10. Dinheiro: uma ferramenta para expansão do reino, não para dependência
Ele precisa de nós. Vocês nunca precisaram de nós.
Agenda do reino em primeiro lugar. Recursos financeiros devem servir à agenda do reino de Deus, não a interesses denominacionais ou ao conforto pessoal dos trabalhadores. A prioridade máxima é alcançar os perdidos, e todas as decisões financeiras devem refletir isso. O dinheiro pode inadvertidamente criar dependência, fomentar motivações “Jesus-plus” e levar à corrupção teológica se não for manejado com sabedoria.
Fomentando independência. Trabalhadores devem ajudar crentes locais a alcançar independência financeira dos estrangeiros. Em vez de oferecer empregos que tornam novos crentes alvos de perseguição, fundos podem ser usados para microempreendimentos que beneficiem crentes e não crentes, construindo boa vontade e reduzindo perseguição direcionada. O modelo bíblico mostra igrejas primitivas sustentando seus próprios enviados, não sendo financiadas perpetuamente por estrangeiros.
Necessidade e sacrifício mútuos. Os relacionamentos mais profundos se constroem na necessidade mútua, não na doação unilateral. Crentes locais expressaram amor profundo por um trabalhador que “precisava deles” ao pedir dinheiro emprestado, permitindo-lhes contribuir de forma significativa. Isso contrasta com ocidentais que frequentemente tratam locais como receptores passivos, minando sua dignidade e senso de parceria. Verdadeira parceria envolve sacrifício compartilhado e reconhecimento de que todas as partes do Corpo contribuem.
11. Adoração: a base indispensável para lugares difíceis
Deus nos fez para a adoração e devemos nos prostrar diante Dele como indivíduos, equipes e dentro da comunidade maior de crentes.
Adoração pessoal e familiar. Em ambientes de perseguição e isolamento, trabalhadores não podem depender de estruturas tradicionais da igreja para seu sustento espiritual. Devocionais pessoais diários e adoração familiar consistente são disciplinas indispensáveis. Famílias devem aprender a criar suas próprias experiências de adoração, modelando devoção autêntica para novos crentes que observam atentamente.
Adoração em equipe e comunidade. Equipes saudáveis priorizam a adoração regular conjunta, resolvendo conflitos internos e promovendo unidade. Além da equipe imediata, trabalhadores devem buscar comunhão com crentes internacionais e nacionais, mesmo que essas oportunidades sejam raras. Essa adoração comunitária mais ampla reforça a saúde espiritual e oferece encorajamento vital.
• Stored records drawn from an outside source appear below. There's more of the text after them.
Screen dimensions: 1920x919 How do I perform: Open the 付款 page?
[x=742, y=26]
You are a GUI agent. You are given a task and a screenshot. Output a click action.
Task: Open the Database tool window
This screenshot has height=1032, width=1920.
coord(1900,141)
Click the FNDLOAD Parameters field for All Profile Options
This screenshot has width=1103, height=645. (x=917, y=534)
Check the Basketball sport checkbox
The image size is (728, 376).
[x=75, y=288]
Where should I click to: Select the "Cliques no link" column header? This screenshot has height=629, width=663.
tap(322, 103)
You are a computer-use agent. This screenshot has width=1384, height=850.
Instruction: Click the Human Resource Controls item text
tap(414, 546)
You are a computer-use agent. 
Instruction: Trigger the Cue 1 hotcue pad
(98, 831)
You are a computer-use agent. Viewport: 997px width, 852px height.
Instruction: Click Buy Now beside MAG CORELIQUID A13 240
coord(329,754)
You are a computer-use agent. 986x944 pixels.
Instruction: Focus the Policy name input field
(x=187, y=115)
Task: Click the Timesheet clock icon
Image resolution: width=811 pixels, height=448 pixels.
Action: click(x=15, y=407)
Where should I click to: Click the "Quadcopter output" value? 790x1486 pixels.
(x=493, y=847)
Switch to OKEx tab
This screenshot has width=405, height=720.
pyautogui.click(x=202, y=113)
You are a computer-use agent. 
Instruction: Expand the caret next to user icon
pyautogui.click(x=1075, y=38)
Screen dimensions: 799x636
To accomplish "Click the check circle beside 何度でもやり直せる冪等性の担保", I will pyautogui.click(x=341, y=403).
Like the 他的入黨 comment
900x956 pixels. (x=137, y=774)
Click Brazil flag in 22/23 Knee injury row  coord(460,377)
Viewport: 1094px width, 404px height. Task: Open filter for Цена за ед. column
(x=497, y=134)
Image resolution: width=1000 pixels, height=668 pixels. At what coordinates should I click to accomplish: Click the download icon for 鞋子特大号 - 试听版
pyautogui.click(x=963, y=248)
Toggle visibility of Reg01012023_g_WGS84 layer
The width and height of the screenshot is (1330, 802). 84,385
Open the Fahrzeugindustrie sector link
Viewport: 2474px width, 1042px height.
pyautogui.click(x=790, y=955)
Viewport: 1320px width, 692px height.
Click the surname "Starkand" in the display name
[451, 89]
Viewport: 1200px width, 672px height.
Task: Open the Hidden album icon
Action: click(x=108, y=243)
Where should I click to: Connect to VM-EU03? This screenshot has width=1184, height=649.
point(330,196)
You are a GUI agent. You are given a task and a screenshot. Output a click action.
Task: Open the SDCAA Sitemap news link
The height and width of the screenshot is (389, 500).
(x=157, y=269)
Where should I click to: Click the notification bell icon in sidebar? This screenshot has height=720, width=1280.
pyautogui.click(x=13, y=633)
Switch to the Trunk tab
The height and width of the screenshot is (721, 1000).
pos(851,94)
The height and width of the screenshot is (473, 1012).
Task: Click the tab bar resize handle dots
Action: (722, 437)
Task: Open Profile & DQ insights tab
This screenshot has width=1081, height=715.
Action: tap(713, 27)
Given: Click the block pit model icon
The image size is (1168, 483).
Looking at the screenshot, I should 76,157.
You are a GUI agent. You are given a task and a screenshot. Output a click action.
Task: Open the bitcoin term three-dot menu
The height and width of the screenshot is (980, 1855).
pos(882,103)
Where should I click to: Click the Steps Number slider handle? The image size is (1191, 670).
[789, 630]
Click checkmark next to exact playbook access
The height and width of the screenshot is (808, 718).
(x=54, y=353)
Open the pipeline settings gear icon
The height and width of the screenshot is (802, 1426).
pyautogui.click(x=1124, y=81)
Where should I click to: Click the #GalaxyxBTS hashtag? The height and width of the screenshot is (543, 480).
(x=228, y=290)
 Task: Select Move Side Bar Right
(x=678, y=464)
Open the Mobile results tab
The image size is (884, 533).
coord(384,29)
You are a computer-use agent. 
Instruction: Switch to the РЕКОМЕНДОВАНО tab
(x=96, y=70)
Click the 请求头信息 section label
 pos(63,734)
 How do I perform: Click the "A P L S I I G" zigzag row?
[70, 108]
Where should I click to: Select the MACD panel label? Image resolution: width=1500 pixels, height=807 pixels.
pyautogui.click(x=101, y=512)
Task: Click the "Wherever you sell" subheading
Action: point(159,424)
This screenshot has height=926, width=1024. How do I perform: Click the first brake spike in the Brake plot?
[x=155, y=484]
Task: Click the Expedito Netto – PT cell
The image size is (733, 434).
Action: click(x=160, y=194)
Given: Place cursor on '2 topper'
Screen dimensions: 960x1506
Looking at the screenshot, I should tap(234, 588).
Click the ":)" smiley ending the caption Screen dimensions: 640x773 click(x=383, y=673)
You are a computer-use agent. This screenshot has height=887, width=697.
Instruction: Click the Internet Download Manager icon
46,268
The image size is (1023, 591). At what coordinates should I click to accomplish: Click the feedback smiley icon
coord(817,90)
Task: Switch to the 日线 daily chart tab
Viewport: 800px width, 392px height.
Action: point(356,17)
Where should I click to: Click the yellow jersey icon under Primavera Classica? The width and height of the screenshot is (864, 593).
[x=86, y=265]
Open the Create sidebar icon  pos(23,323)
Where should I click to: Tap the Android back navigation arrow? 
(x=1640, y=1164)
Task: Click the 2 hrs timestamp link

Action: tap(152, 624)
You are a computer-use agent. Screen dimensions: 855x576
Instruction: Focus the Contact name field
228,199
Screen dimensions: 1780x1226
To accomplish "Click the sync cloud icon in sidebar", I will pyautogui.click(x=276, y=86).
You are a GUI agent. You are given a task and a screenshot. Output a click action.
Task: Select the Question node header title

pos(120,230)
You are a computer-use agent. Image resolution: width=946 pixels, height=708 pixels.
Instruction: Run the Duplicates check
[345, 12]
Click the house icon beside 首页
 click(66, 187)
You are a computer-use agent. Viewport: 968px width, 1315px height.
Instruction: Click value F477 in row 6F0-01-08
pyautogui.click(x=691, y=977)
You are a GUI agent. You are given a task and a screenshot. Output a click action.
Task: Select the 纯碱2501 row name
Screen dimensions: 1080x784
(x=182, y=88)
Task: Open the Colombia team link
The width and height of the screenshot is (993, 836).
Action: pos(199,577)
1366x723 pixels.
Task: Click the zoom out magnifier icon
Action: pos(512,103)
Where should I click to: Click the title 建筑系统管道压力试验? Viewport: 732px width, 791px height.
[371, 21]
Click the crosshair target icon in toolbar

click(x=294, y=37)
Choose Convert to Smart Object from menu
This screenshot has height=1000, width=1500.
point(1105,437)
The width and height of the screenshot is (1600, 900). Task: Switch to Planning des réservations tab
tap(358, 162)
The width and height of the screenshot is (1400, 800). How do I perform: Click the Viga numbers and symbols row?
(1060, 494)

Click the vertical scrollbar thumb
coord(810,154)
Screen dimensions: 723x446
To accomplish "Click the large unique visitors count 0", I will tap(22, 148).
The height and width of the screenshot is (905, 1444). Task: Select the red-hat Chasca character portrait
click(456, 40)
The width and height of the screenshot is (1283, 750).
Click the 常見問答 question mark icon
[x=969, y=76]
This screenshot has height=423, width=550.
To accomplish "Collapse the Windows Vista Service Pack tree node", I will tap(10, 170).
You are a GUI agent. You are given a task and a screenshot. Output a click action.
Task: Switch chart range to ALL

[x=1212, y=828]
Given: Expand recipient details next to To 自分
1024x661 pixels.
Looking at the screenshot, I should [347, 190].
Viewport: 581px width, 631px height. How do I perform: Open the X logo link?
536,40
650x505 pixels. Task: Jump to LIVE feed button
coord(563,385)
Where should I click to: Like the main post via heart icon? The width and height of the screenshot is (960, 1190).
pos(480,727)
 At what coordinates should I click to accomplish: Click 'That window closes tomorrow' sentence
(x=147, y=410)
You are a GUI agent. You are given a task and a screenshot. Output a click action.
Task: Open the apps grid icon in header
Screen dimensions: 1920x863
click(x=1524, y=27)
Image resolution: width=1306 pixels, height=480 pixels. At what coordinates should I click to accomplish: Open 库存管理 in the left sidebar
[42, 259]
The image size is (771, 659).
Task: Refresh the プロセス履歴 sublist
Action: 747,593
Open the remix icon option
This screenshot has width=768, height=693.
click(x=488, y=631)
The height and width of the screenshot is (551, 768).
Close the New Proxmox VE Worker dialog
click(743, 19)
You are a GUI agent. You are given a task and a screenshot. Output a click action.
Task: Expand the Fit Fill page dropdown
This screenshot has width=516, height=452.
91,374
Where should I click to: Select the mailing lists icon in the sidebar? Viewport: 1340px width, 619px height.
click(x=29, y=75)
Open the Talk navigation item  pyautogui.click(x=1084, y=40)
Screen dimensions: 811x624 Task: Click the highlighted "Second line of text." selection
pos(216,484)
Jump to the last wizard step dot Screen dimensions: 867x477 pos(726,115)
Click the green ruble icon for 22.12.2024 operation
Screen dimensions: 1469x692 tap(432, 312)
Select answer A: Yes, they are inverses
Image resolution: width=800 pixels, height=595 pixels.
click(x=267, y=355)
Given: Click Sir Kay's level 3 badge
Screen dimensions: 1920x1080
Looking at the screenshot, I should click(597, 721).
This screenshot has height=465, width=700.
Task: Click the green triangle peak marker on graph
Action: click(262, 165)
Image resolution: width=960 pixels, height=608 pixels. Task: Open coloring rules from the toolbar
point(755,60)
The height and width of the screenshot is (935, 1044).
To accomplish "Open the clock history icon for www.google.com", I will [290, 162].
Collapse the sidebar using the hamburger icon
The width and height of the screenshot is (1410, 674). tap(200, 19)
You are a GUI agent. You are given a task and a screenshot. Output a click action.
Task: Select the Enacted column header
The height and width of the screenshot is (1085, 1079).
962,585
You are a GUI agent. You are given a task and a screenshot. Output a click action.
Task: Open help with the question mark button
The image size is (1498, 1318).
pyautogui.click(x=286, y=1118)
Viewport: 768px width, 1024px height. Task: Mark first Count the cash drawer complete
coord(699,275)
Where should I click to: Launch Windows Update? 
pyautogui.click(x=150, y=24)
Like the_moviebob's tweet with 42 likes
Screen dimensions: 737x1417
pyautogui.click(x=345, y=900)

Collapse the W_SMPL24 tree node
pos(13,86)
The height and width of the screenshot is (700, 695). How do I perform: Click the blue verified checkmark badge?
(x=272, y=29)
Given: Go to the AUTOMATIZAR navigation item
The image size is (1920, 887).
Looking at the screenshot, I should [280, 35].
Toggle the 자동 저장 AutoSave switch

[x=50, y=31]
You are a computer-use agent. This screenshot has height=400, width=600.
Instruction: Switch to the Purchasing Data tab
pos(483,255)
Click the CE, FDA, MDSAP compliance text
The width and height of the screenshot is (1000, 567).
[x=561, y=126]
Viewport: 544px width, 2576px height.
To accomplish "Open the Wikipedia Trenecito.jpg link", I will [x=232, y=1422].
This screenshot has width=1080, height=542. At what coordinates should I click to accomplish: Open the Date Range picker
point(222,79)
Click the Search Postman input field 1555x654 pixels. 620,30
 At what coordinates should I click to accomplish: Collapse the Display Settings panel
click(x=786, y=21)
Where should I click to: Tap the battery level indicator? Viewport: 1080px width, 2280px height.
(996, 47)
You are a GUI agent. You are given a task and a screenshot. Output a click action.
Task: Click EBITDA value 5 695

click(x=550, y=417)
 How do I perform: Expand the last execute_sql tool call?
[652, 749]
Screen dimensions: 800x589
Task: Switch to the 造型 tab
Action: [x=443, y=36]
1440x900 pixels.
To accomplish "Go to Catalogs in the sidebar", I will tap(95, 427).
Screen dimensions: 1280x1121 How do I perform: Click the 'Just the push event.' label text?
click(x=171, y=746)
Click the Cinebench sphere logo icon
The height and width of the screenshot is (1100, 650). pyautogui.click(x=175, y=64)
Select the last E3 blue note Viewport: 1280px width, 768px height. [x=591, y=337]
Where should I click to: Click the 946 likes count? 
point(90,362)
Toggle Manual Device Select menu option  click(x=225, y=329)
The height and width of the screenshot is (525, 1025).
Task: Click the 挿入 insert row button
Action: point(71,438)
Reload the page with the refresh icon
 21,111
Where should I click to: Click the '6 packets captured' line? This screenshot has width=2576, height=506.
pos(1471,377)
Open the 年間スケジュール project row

Impacto evangelístico. A adoração vibrante da igreja primitiva (Atos 2:42-47) era intrinsecamente evangelística, com “o Senhor acrescentando diariamente os que iam sendo salvos”. Quando trabalhadores modelam adoração autêntica e culturalmente sensível, ela se torna um testemunho poderoso para os incrédulos. Isso requer disposição para adaptar horários e estilos de vida para se engajar nos ritmos locais, como conversas noturnas em culturas muçulmanas, demonstrando compromisso profundo em encarnar Cristo.
Resumo das Resenhas
A Loucura da Obediência recebe uma avaliação de 4,36 em 5 e é elogiado como um manual prático para missionários e cristãos interessados no ministério da igreja perseguida. Os leitores valorizam as suas percepções sobre o trabalho em contextos difíceis, especialmente na janela 10-40, embora muitos ressaltem que o livro é mais instrutivo do que narrativo, em comparação com a obra anterior de Ripken. Entre as críticas mais comuns estão o uso excessivo de listas numeradas, afirmações demasiado generalizadas e uma sobrecarga de informações. A obra desafia as abordagens missionárias ocidentais e oferece sabedoria extraída de entrevistas com crentes perseguidos. A maioria recomenda-o sobretudo para trabalhadores no estrangeiro, ainda que alguns o considerem excessivo ou demasiado opinativo.